__Aim of the exercise__
Count how many lines in the material below contain the word "Given", and reply with that number only.

__Dataset excerpts__
* * * * * * * * *
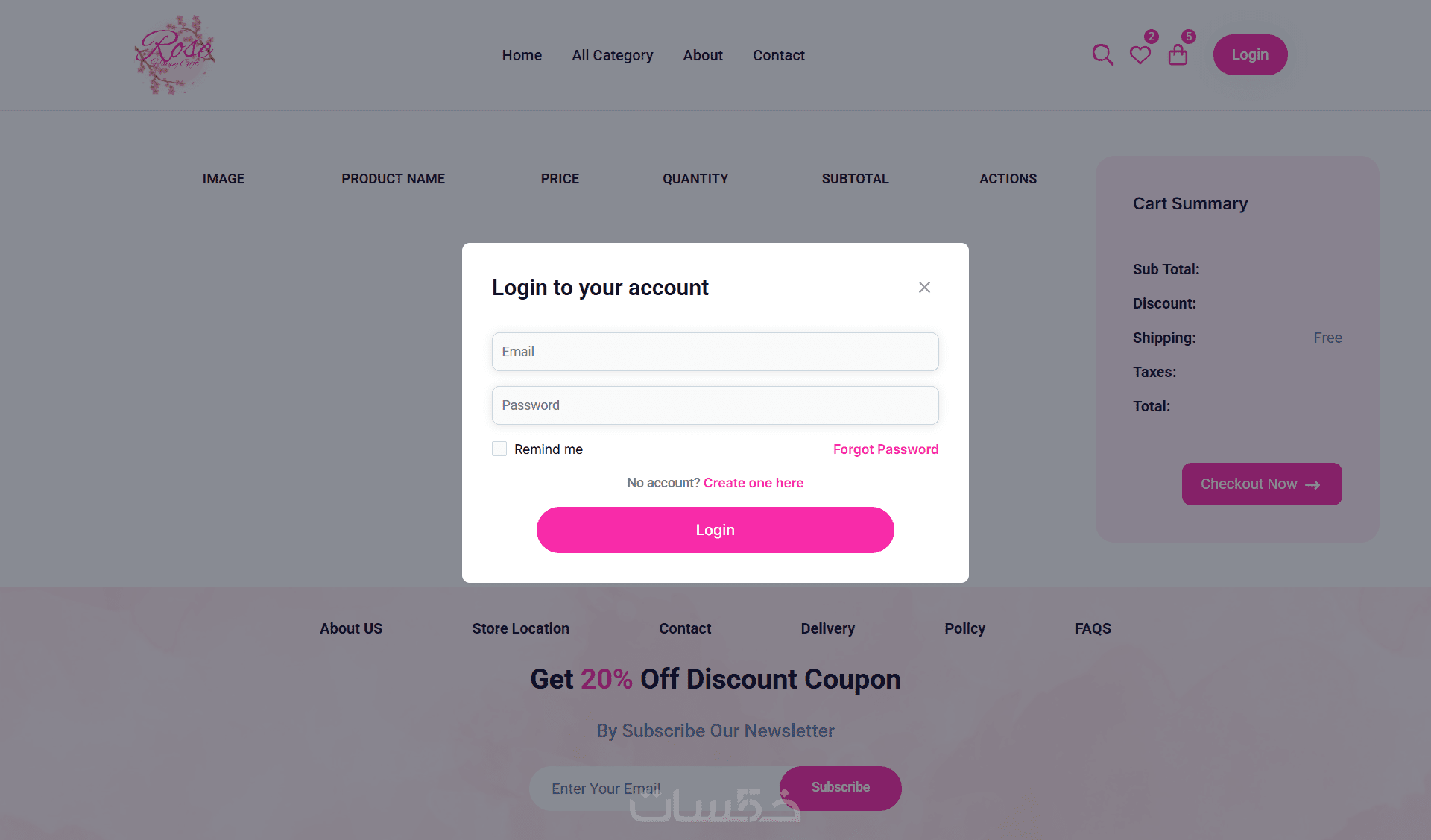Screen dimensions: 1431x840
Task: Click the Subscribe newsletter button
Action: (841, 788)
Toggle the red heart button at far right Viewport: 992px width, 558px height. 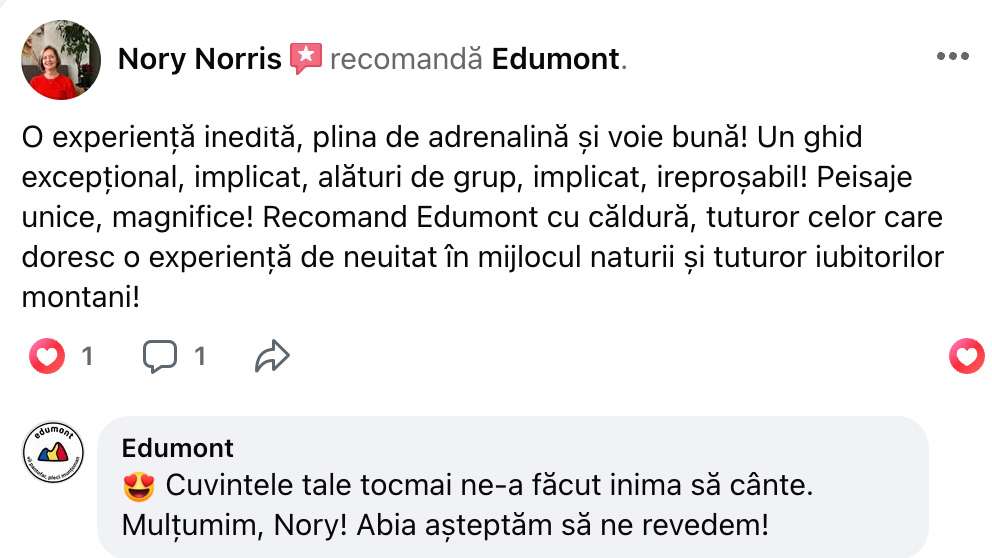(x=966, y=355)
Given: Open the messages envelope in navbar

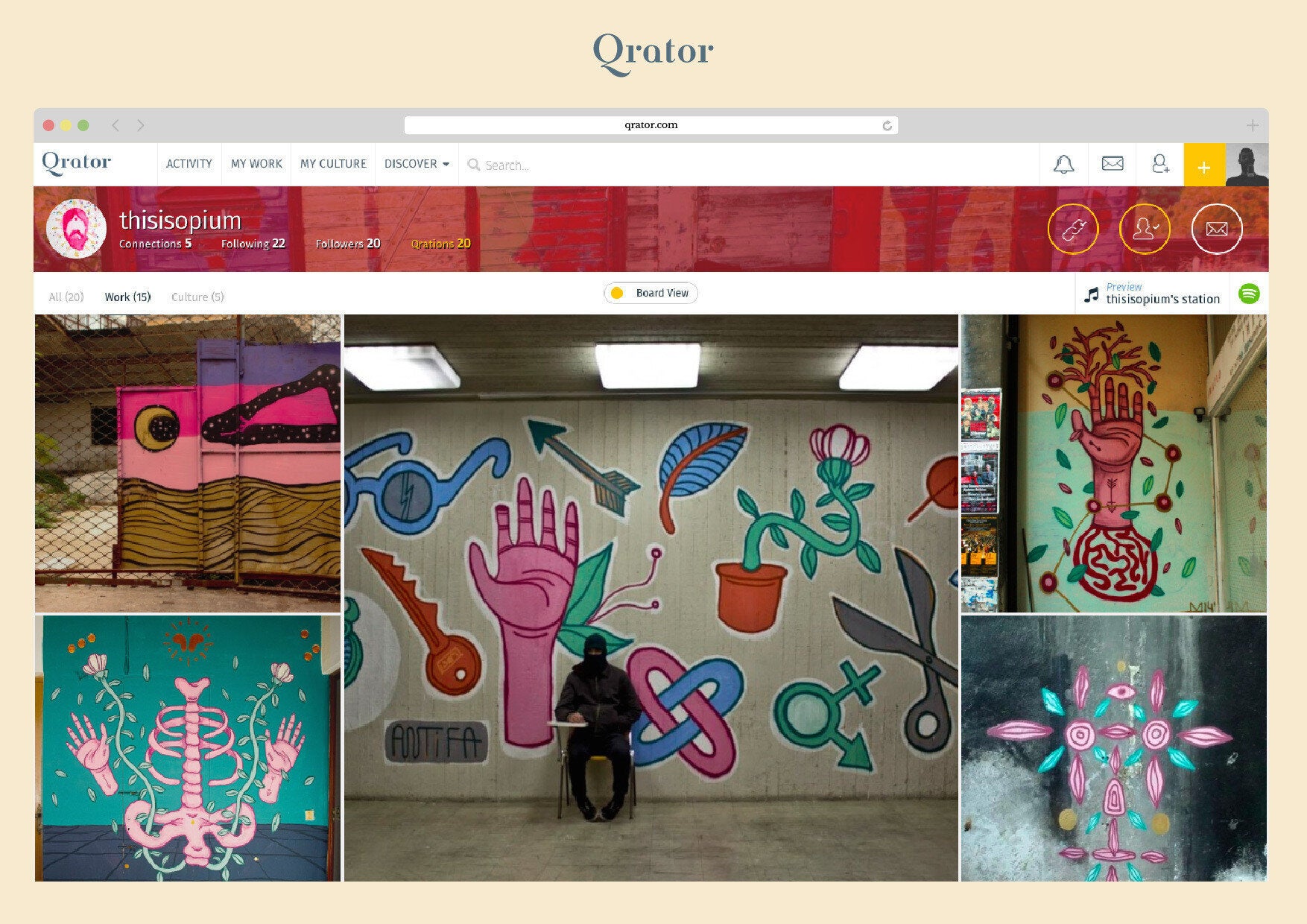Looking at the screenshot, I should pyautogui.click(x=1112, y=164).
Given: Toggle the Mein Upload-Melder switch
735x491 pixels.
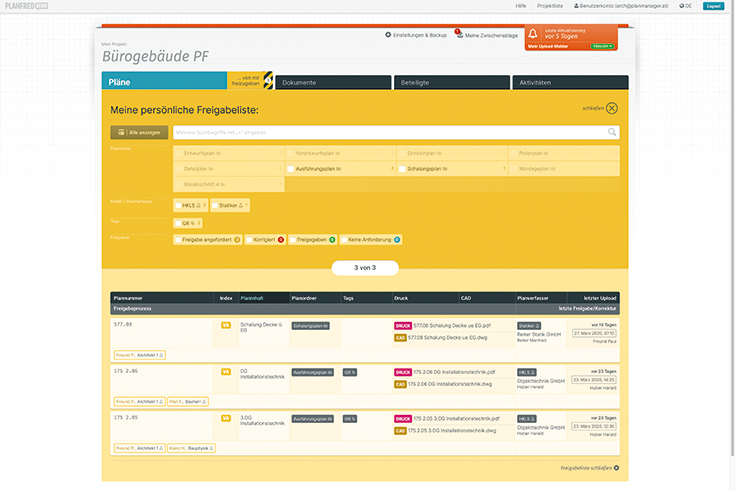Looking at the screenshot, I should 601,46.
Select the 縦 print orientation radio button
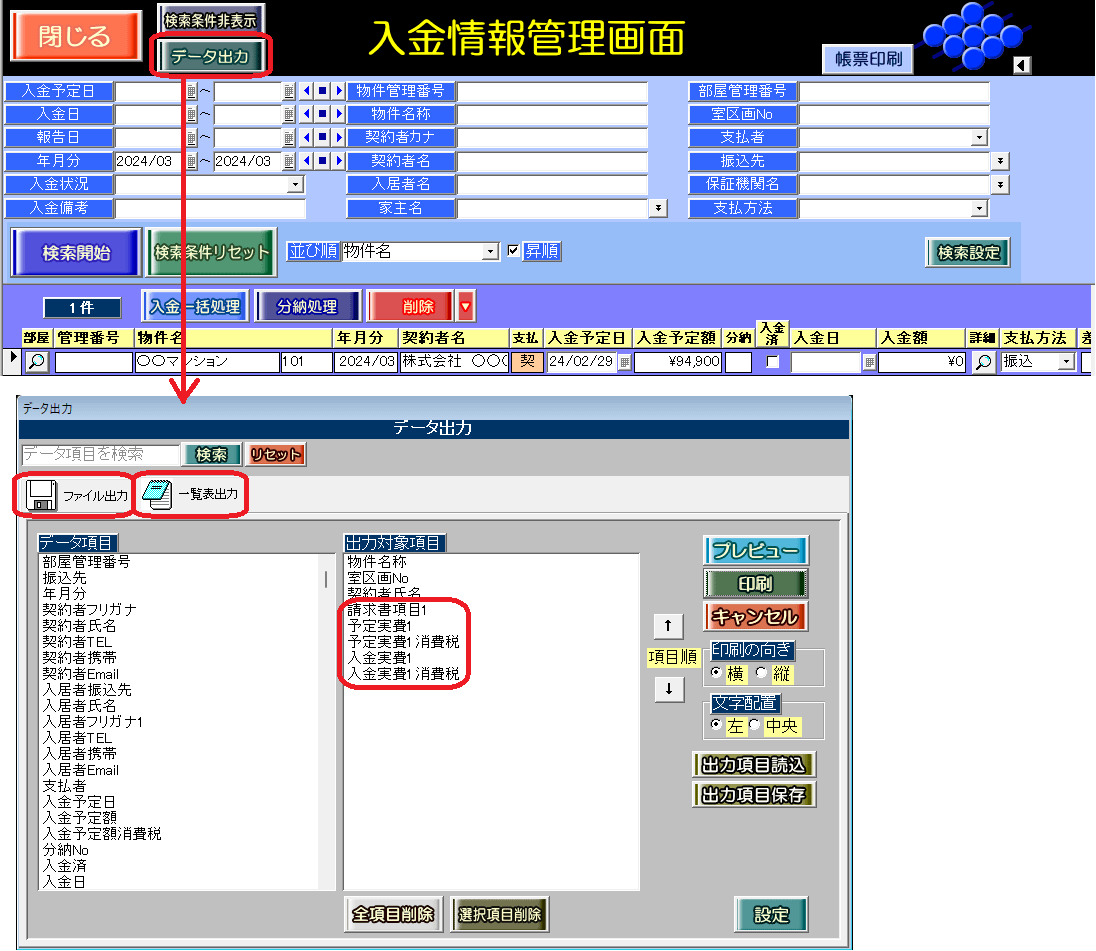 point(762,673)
* * * * * * * * *
__Answer to this problem__
2